I believe that creating a new section devoted to State aid issues is indeed a good idea. Firstly because despite the fact that they target member States –and not companies- State aid rules play a fundamental role in addressing restraints of competition. Secondly, because State aid control has lately become the “rising star” of the Commission’ competition policy. Since the beginning of the crisis, State aid practice has boomed within DG Comp in the attempt to control that the fabulous amount of money (around 4 trillion euros mainly in the financial sector) poured by member States into their economies does not distort -too much- competition. Quite a herculean task, I’d dare to say…
One of the first things that antitrust lawyers should know is that, perhaps even more than antitrust or merger control, State aids is an incredibly dynamic practice, given that some of its main legal concepts have not yet been completely fixed. Many State aid lawyers would agree that one of the most (probably the most) raging debates amongst scholars, practitioners and enforcers, which has been going on for years now, concerns the notion of selectivity:
According to article 107 TFEU, a measure is deemed to constitute a State aid if it favours “certain undertakings or the production of certain goods”; in other words, whether the measure constitutes an exception deviating from the general rule.
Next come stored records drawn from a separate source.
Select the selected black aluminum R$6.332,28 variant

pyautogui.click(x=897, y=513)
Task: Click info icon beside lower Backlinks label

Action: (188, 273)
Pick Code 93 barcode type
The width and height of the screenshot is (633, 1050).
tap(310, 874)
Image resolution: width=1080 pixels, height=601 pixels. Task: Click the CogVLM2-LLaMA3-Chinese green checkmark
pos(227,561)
Even though the concept appears to be conceptually clear -in theory-, in practice it has proven to be diabolically difficult and so far its boundaries remain unclear. In general (but not always), while member States and companies seek to clarify and restrict the application of selectivity, the Commission tries to expand its scope. Obviously, the larger the concept of selectivity, the easier it would be for the Commission to qualify as State aid virtually any State measure.
We, antitrust lawyers, are used to expansive, non-determined, concepts, but this one is, in my experience, the most nebulous one of those with which I´ve worked.
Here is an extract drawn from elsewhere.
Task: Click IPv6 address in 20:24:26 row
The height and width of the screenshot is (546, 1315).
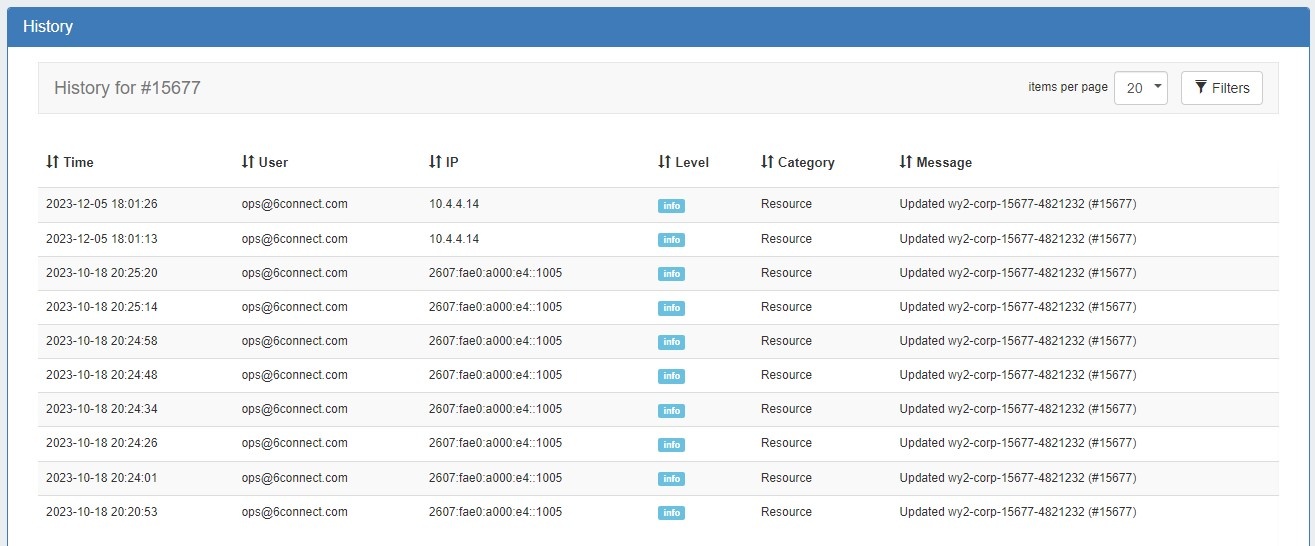Action: point(495,443)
Actually, one of the current cases regarding selectivity that may lead to a clearer definition of the concept is one in which I have the fortune of being involved. The case, currently pending before the General Court (the Commission´s decision was appealed by a significant number of Spain´s flagship companies), concerns a provision in Spanish corporate tax law laying down the amortization of financial goodwill for the acquisition of significant shareholdings in foreign targets (a.k.a 12.5 TRLIS). Although the subject sounds like ancient Sanskrit for many non-tax lawyers, I believe it has the ingredients to become a landmark case, for instance:
The case concerns the very substance of selectivity, since the appeal challenges not only the methodology used by the Commission to define the general rule and its exception, but also the interface drawn by the Commission between selectivity de iure and de facto; and
Since tax provisions are selective by nature, the judgement to be delivered by the Court will likely determine how much room for intervention the Commission has regarding member States’ tax systems. Taxation has been -and remains- one of the few fields where unanimity between member States is required in order to legislate. Therefore, many think that in case the ECJ “expands” the notion of selectivity, it will be difficult for the Commission to resist the temptation of using its broad powers as competition watchdog in order to intervene in member States taxation (especially now when voices requesting deeper tax harmonization in the EU are growing).
In any event, it would be desirable that the European Courts –be it in this one or in another case- shed some light into the debate, so that I don’t find myself quoting –again- the great Allen in the above said movie to [sadly] declare that: “When it comes to
sex State aids there are certain things that should always be left unknown, and with my luck, they probably will be”.